■ **Textausschnitt**:
+ + + + +
Im
19. Jahrhundert entreisst der liberale Staat die Volksschule den Kirchen
und macht sie zum Instrument der Integration. Katholiken und Reformierte
gründen daraufhin eigene Schulen. Heute dominieren Evangelikale die religiöse
Szene.
Evangelikale Privatschulen: Wo Gottes Wort weiterhin Pflicht ist, NZZ, 6.6. von Urs Hafner
Die Gretchenfrage ist unvermeidbar: Wie hält es Ihre Privatschule mit
der Sexualität? Eric Flurys Antworten bleiben vage. Die Eltern nähmen an
Weiterbildungen teil, damit sie die sexuelle Entwicklung ihrer Kinder besser
verstehen und sie in der Identitätsfindung begleiten könnten. Und die
Homosexualität? Die Schule befasse sich nun mit dem Sexualunterricht und werde
die Sichtweise definieren. Auf jeden Fall werde die Freiheit der Jugendlichen
respektiert, ihre sexuelle Orientierung zu bestimmen, schiebt Flury nach.
Flury ist Leiter der Schulkooperative, einer
christlichen, bibelfundierten Privatschule in Biel und Thun mit über hundert
Schülerinnen und Schülern. Sie ist vom Kanton Bern anerkannt. Flury, der an
einer Dissertation zur evangelischen Lehrerbildungsgeschichte arbeitet, lebt
offensichtlich für seine Schule. Er berichtet von der engagierten
Zusammenarbeit der Lehrerinnen mit den Eltern, von Theateranlässen, die von
einigen hundert Jugendlichen der Volksschule besucht werden, von Sozialeinsätzen
der Schüler «bei Leuten mit Migrationshintergrund». Die öffentliche Schule
spreche über Religion, sagt Flury, die Schulkooperative aber praktiziere den
Glauben. Das Gebet ist Teil des Unterrichts.
Das Salz der Erde?
+ + + + +
■ **Aufgaben**:
[A] Gib den Textausschnitt wortgetreu wieder, und zwar zwischen „Flury ist Leiter“ und „Salz der Erde?“, beide eingeschlossen.
[B] Nenne alles, wovon Flury laut dem Textausschnitt berichtet.

■ **Rohdaten**:
+ + + + +
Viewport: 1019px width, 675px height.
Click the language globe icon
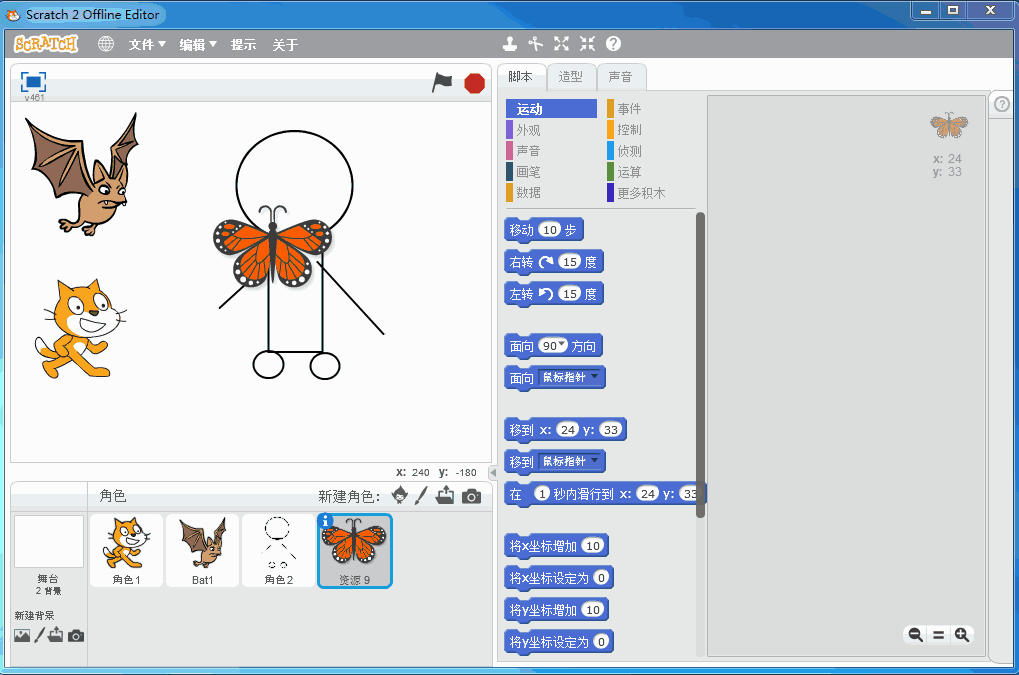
+ + + + +
■ **Lösungen je Aufgabe**:
[A]
Flury ist Leiter der Schulkooperative, einer
christlichen, bibelfundierten Privatschule in Biel und Thun mit über hundert
Schülerinnen und Schülern. Sie ist vom Kanton Bern anerkannt. Flury, der an
einer Dissertation zur evangelischen Lehrerbildungsgeschichte arbeitet, lebt
offensichtlich für seine Schule. Er berichtet von der engagierten
Zusammenarbeit der Lehrerinnen mit den Eltern, von Theateranlässen, die von
einigen hundert Jugendlichen der Volksschule besucht werden, von Sozialeinsätzen
der Schüler «bei Leuten mit Migrationshintergrund». Die öffentliche Schule
spreche über Religion, sagt Flury, die Schulkooperative aber praktiziere den
Glauben. Das Gebet ist Teil des Unterrichts.
Das Salz der Erde?

[B]
- die engagierte Zusammenarbeit der Lehrerinnen mit den Eltern
- Theateranlässe, die von einigen hundert Jugendlichen der Volksschule besucht werden
- Sozialeinsätze der Schüler «bei Leuten mit Migrationshintergrund»